Nie trzeba być ekspertem, żeby zauważyć, że słup lata świetności ma już za sobą i wyraźnie pochyla się w stronę jezdni. A bocianie gniazda, wbrew pozorom są bardzo ciężkie. Potrafią ważyć po kilkaset kilogramów. Być może słup z gniazdem postoi jeszcze kilka lat, jednak nie wiem, czy warto czekać, aż się przewróci.
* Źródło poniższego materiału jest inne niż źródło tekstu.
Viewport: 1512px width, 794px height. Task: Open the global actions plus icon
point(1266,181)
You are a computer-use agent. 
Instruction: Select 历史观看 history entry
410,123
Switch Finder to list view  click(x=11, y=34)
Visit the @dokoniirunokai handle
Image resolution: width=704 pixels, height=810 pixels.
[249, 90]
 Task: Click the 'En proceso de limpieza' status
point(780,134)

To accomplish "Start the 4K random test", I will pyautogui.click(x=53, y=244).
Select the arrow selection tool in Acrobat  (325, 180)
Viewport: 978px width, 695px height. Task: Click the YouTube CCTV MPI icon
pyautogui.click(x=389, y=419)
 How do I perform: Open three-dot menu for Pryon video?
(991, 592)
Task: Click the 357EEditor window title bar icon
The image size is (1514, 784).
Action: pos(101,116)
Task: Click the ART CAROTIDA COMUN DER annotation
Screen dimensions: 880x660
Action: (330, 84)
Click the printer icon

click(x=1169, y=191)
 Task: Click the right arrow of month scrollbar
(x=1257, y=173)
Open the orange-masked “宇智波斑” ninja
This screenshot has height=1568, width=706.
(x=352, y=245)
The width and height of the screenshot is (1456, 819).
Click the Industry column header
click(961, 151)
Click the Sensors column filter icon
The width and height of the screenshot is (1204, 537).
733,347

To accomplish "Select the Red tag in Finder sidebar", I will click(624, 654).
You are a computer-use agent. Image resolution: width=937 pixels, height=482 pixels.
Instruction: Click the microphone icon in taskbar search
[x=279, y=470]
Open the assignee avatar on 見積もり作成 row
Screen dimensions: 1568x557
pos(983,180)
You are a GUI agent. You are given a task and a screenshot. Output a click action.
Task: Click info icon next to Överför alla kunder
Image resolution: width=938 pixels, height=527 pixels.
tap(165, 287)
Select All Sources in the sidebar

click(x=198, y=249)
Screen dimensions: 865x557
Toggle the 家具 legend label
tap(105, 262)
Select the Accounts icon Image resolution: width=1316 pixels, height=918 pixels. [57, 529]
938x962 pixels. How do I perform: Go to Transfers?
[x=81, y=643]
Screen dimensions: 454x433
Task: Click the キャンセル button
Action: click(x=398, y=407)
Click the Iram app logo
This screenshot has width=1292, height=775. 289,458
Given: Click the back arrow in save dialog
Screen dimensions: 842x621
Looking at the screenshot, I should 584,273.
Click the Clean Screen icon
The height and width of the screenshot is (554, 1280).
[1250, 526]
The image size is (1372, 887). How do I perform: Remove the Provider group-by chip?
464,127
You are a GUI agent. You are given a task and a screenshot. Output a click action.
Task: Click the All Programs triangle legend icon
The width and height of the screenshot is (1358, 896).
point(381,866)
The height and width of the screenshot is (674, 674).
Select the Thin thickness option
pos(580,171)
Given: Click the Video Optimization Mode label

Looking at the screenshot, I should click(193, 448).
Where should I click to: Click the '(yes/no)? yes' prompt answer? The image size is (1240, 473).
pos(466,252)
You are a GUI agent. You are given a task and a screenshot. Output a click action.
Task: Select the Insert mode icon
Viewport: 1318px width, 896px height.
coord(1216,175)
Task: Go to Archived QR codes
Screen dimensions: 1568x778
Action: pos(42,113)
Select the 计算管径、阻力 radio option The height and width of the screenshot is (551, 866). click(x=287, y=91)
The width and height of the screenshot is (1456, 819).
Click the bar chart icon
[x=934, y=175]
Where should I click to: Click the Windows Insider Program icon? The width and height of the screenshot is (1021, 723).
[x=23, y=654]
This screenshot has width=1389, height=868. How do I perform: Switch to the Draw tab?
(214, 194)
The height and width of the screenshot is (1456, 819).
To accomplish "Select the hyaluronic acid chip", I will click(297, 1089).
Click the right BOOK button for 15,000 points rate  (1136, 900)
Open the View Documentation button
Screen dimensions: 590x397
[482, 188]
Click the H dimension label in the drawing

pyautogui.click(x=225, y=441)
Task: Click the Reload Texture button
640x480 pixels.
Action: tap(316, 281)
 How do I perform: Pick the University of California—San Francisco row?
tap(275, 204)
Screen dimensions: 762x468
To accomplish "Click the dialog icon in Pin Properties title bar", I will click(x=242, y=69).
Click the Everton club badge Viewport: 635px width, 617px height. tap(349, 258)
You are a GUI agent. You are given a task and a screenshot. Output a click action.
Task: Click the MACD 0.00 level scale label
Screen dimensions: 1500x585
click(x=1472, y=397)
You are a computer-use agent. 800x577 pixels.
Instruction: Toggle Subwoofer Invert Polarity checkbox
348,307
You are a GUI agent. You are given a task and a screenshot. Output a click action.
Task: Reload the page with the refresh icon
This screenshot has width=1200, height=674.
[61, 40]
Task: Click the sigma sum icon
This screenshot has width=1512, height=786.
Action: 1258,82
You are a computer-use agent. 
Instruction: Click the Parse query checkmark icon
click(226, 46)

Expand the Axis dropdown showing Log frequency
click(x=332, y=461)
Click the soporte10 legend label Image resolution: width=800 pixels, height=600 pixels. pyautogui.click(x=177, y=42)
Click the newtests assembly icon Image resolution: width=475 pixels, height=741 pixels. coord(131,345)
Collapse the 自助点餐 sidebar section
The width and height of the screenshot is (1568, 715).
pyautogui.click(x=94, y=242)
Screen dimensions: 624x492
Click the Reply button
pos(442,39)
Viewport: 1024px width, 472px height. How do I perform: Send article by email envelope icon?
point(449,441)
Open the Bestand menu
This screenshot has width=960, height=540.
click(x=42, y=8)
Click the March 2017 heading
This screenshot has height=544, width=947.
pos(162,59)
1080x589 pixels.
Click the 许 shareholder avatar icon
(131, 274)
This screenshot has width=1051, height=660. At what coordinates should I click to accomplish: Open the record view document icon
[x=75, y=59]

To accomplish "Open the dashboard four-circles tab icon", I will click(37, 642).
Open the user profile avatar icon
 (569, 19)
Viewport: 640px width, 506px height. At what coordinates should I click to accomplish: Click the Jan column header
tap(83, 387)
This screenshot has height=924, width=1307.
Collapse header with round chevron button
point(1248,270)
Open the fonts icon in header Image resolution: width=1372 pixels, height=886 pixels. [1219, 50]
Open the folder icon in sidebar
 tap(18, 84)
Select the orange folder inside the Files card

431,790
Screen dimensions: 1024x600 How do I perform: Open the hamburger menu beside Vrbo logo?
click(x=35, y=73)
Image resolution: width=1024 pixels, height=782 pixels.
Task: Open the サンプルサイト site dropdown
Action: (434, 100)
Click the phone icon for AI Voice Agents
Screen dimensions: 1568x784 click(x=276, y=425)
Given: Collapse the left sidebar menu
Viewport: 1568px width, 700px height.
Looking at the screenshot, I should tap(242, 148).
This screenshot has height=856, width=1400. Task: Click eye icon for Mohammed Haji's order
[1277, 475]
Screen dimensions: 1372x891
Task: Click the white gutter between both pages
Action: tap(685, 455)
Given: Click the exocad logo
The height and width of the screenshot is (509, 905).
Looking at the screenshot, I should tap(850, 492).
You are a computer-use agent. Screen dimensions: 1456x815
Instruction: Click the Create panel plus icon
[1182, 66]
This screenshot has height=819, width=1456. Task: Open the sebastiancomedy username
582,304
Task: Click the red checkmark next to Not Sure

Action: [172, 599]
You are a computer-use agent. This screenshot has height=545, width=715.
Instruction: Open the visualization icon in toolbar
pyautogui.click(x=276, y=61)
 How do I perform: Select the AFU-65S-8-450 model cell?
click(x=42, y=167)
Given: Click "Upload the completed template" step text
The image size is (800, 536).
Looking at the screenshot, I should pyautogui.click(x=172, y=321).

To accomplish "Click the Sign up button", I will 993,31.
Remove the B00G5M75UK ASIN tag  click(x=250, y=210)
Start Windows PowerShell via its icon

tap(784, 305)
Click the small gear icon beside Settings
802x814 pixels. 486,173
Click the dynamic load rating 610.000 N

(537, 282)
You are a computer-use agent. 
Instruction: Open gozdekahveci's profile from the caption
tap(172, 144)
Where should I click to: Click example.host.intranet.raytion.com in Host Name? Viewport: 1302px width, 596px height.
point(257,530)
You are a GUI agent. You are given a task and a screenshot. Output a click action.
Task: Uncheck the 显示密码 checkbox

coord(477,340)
Myślę, że Radna powinna zobligować służby energetyczne do wymiany słupa i odchudzenia gniazda. Bociany póki co, odleciały ale z pewnością wrócą wiosną. Energetyka wymieniła już znaczną ilość słupów przy ul. Pocztowej w Palędziu, ten odcinek sieci nie doczekał się, jak na razie, remontu. Byłoby to z pewnością pożyteczniejsze zadanie, niż podświetlona fontanna w błocie.

Obserwatorka I (Pierwsza)

1 komentarz:

  1. Jako uzupełnienie informacji, dotyczącej fontanny w Palędziu, dodam, że koszt tego kuriozum to około 90 tysięcy złotych. Na oficjalnej stronie Gminy podano jedynie koszt dofinansowania ze środków unijnych, który wyniósł 12 tysięcy złotych. Tak więc w błoto, i to dosłownie, wyrzucono 78 tysięcy ze środków sołeckich.
    A notatka na stronie Gminy, to klasyczny przykład czystej manipulacji informacją - podano tylko to, co wygodne.
    Niektórzy kierowcy zauważają, że obok fontanny Sołtys Palędzia powinna teraz postawić myjnię samochodową, aby można było umyć samochody, ochlapane błotem z fontanny.
    Zastanawia mnie, co będzie, gdy przyjdą przymrozki i błoto z fontanny zacznie zamarzać na jezdni? Kto poniesie odpowiedzialność w razie wypadków, do których z pewnością dojdzie?
    W każdym razie, trzeba pogratulować sołtys/radnej Agnieszce Grześkowiak, a także mieszkańcom, którzy zaakceptowali pomysł, wyjątkowej inwencji.